"Wer Gotteshäuser angreift, ob Synagogen, Kirchen oder Moscheen, führt Krieg gegen unseren Rechtsstaat, gegen Deutschland und gegen alle Religionen." (Der Vorsitzende der Zentralrates der Muslime in Deutschland, Aiman Mazyek)
In der Kritik: Aiman Mazyek

20.03.2015

Diskussion zwischen Islamverbänden Ringen um gemeinsame Position

In Deutschland gibt es gleich mehrere islamische Verbände. In der Öffentlichkeit ist vor der Zentralrat der Muslime präsent – obwohl er nur eine Minderheit der Muslime vertritt. Bei den anderen Verbänden sorgt das für Kritik.

Der Vorsitzende des Zentralrats der Muslime, Aiman Mazyek, spricht oft in Talkshows und hat vor kurzem auch Wirtschaftsminister Sigmar Gabriel nach Saudi Arabien begleitet. Nach den tödlichen Anschlägen von Paris spielte Mazyek eine zentrale Rolle bei der Mahnwache am Brandenburger Tor.

Die Türkisch-Islamische Union Ditib - der größte islamische Dachverband in Deutschland - hatte Mazyek deshalb scharf angegriffen und ihm einen "Vertrauensbruch" vorgeworfen. Er agiere ohne Absprache mit den anderen Verbänden, die zum Koordinationsrat der Muslime (KRM) gehörten, kritisierte die Ditib.

"Die anderen müssen sich mehr einbringen"

Mazyek wehrte sich gegen die Vorwürfe. Wenn in der Öffentlichkeit oft vor allem er als Stimme der Muslime wahrgenommen werde, dann liege dies nicht daran, dass er die Vertreter anderer islamischer Dachverbände ausstechen wolle. "Ich rufe sie auf, dass sie sich mehr einbringen", sagte Mazyek am Donnerstag bei einer Pressekonferenz in Köln.

Die Generalsekretärin des Zentralrats, Nurhan Soykan, fügte hinzu, wer kein Deutsch spreche, dürfe sich natürlich nicht darüber beschweren, dass er nicht in Talkshows eingeladen werde und dass dort "immer nur" Aiman Mazyek zu sehen sei. Mazyek wies darauf hin, dass er viele Talkshow-Einladungen auch abgelehnt habe.

Eigenständige Religionsgemeinschaft

Gleichzeitig rief Mazyek die islamischen Verbände zu mehr Einigkeit auf. Es sei "völlig legitim", wenn einzelne Mitglieder des Koordinationsrats der Muslime (KRM) unterschiedliche Ansichten verträten, sagte er.
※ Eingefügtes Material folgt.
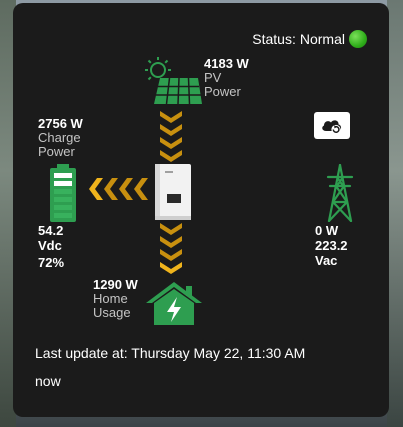  I want to click on home-power-value: 1290 W, so click(116, 284).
Doch sollten alle im gemeinsamen Interesse daran arbeiten, dass der Islam irgendwann auf Bundesebene als Religionsgemeinschaft anerkannt werde. Dem Dachverband gehören neben dem ZMD und der Ditib der Islamrat und der Verband der islamischen Kulturzentren (VIKZ) an.

Mazyek betonte, dass sein Verband "felsenfest" am KRM festhalte, weil er eine wichtige Interessenvertretung sei. Allerdings versuche der Zentralrat bereits seit einiger Zeit eigenständig und nicht mehr im KRM-Verbund, als Religionsgemeinschaft anerkannt zu werden.

Diskussion um Deutschpflicht von Imamen

Dieser Weg der Institutionalisierung sei sehr wichtig, wenn die Muslime ihren Einfluss geltend machen wollten. Der Zentralrat werde auch weiter umstrittene Fragen aufwerfen wie zum Beispiel die, ob in Deutschland tätige Imame nicht auch Deutsch sprechen sollten.

Es sei das gute Recht eines jeden Verbands, diese Frage mit Nein zu beantworten - aber auf die Diskussion darüber werde der Zentralrat nicht verzichten. Mazyek hatte sich schon vor einiger Zeit für ein Islamgesetz in Deutschland nach österreichischem Vorbild eingesetzt. Für auslandsfinanzierte Organisationen wie die Ditib wäre dann kein Platz mehr.